After weeks of mudslinging and a scolding from city commissioners, Miami administrators on Friday tossed all of the proposals submitted by vendors interested in running a marina and restaurant on prime city-owned property in Coconut Grove.
Among the tidbits that surfaced during the dogfight: Scotty’s Landing, the beloved burger-and-fish joint fighting to stay on the property, hasn’t paid property taxes in more than three decades.
The city is seeking a new operator to replace Grove Key Marina, which runs also Scotty’s Landing. The marina’s 35-year lease expired at the end of June.
Five groups pitched their plans. Last month, a city-appointed selection team expressed its preference for a proposal from a company called David One, which pitched an expanded marina, public park and tiki-hut-style restaurant on the property. The proposal from Scott Wessel, the current marina and restaurant operator, came in second place.

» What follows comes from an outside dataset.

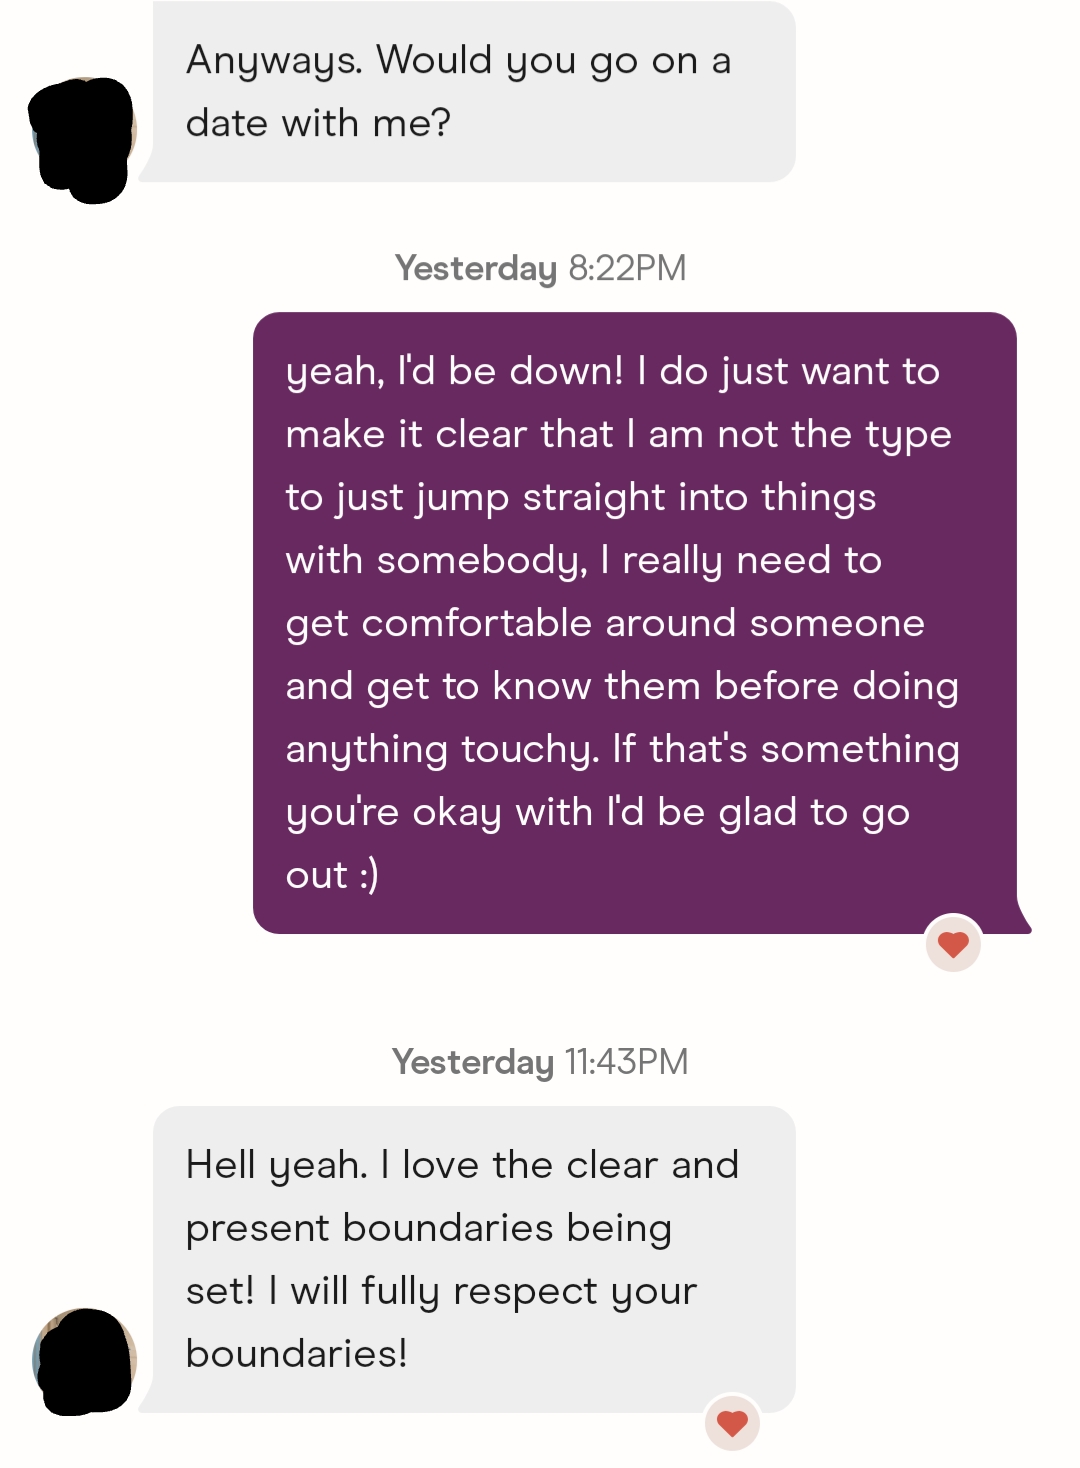
Task: Click the final word 'boundaries!' in last message
Action: point(297,1354)

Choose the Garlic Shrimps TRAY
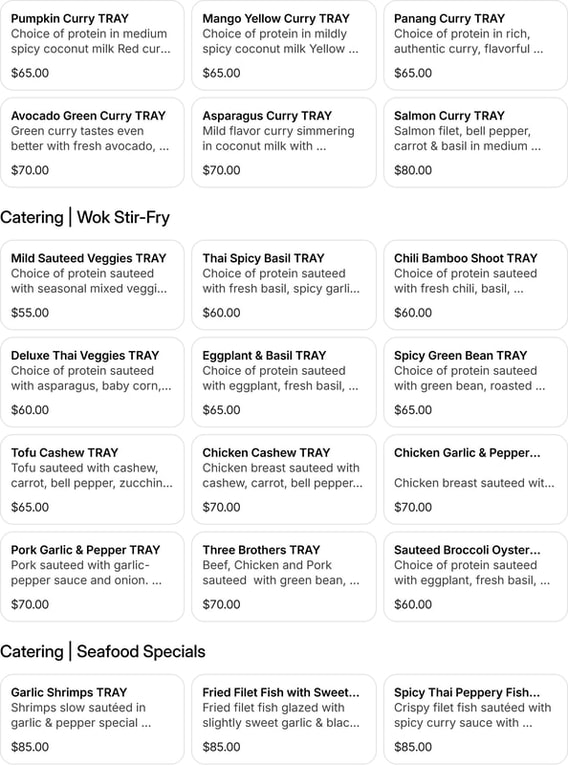(x=92, y=719)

City officials sought to move quickly. Because the property is on the waterfront, any changes to the lease must be approved by public referendum, and there is a July deadline for submitting questions for the November ballot.
City Manager Johnny Martinez had accepted the recommendation to move forward with David One, and even included it on the agenda for Thursday’s commission meeting. But he pulled the item late Wednesday, and sent out a note rejecting all proposals Friday afternoon.

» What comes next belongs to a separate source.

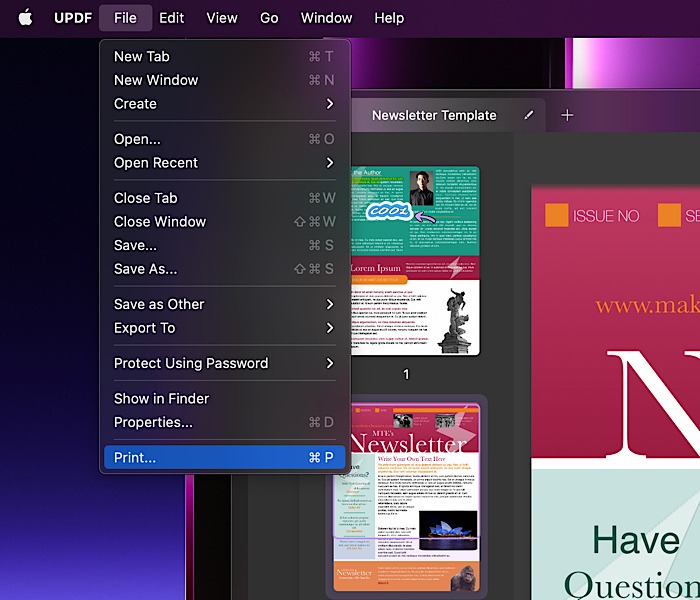700x600 pixels.
Task: Open the View menu in menu bar
Action: [x=222, y=18]
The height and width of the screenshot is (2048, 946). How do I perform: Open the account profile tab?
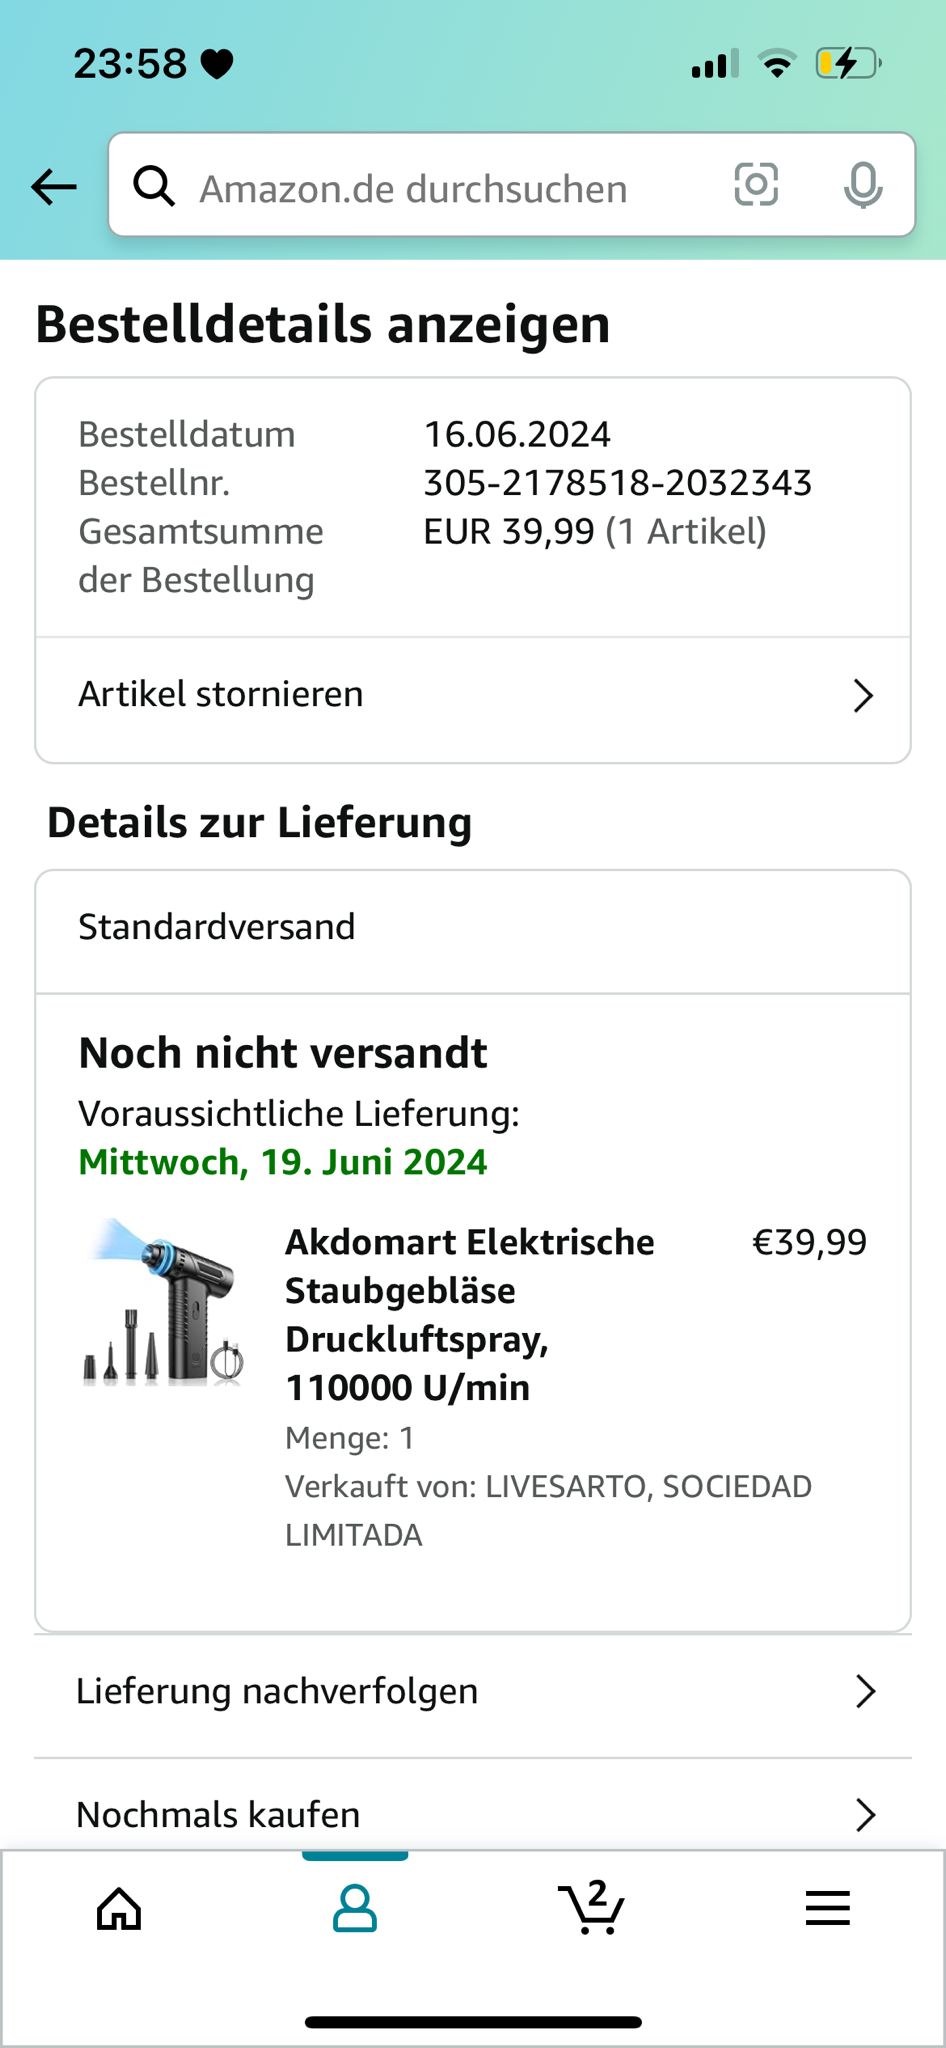pyautogui.click(x=354, y=1909)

He did not state a reason, but Mayor Tomás Regalado cited “irregularities’’ in the bidding process.
Earlier this month, City Hall insiders and Coconut Grove gadflies were buzzing about how the city was handling the project. Community activist Harry Gottlieb complained that no Coconut Grove residents or waterfront developers had been tapped to sit on the selection panel. Attorney Michelle Niemeyer alleged the process had not been conducted in the sunshine.
There were also concerns that the selection panel might not have scrutinized the bidders closely enough. The David One proposal, for example, was called into question by competitors after allegations surfaced that the team’s marina operator, Norman Wartman, had overstated his experience and failed to disclose a lawsuit.

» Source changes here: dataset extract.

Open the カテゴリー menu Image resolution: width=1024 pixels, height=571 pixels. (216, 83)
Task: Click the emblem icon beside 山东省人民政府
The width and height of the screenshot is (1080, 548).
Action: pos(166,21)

Wartman called the allegations nonsensical. He said he has operated a marina on Key Largo since 1990, and that a lawsuit he is currently involved in has nothing to do with the bid for Scotty’s Landing.
“Whoever came in second or third is using whatever technicality they have to upset the apple cart,” Wartman told The Miami Herald.
Wessel came under scrutiny after records circulated showing he has never paid taxes on the Coconut Grove property since starting there, in 1976. City bidding rules automatically disqualify from consideration candidates with outstanding tax issues.
Wessel’s attorney Norman Segall claims the lease was executed at a time when state law contained real estate tax exemptions for municipally owned property. He pointed to a 1996 legal opinion from City Attorney Julie O. Bru saying the marina’s failure to pay property taxes did not constitute a default on the lease. Neither the city nor the county pursued Scotty’s for the taxes.
But other legal opinions and court cases contradict Bru’s opinion.
“Some lawyers say Scotty’s should have paid. Some say the city should have paid,” Regalado said. “It’s complicated, but I think the taxes are definitely an issue that should be discussed.”
Regalado noted that Scotty’s is currently on a month-to-month contract with the city that requires the business to pay property taxes.
At Thursday’s commission meeting, commissioners had sharp words for City Hall staffers. Commissioner Frank Carollo said he was “disgusted” by what he considered a lack of diligence throughout the process.
Said Chairman Francis Suarez: “I have serious misgivings about the way this was handled from beginning to end.”
Martinez apologized. “Could the process have been better? Absolutely. We rushed it” to meet the ballot deadline, he said from the dais.
In the end, the city manager decided to scrap the proposals and start from the beginning. He also tossed the lone bid to operate a fine dining restaurant on a nearby parcel.
Wessel said he was disappointed, but still determined.
“We intend to seek a new lease so Scotty’s will continue to be Scotty’s,” he wrote in a statement to The Miami Herald.
Stephen Temes, the principal of the David One group, said he, too, intends to submit another proposal.
There won’t be time to solicit new bids before the ballot is set for the November election, so Scotty’s Landing will be allowed to continue operating for at least another year, Regalado said.
The mayor noted big public projects like this don’t come around often.
“But when they do, and there is such a great property, everybody goes crazy,” he said.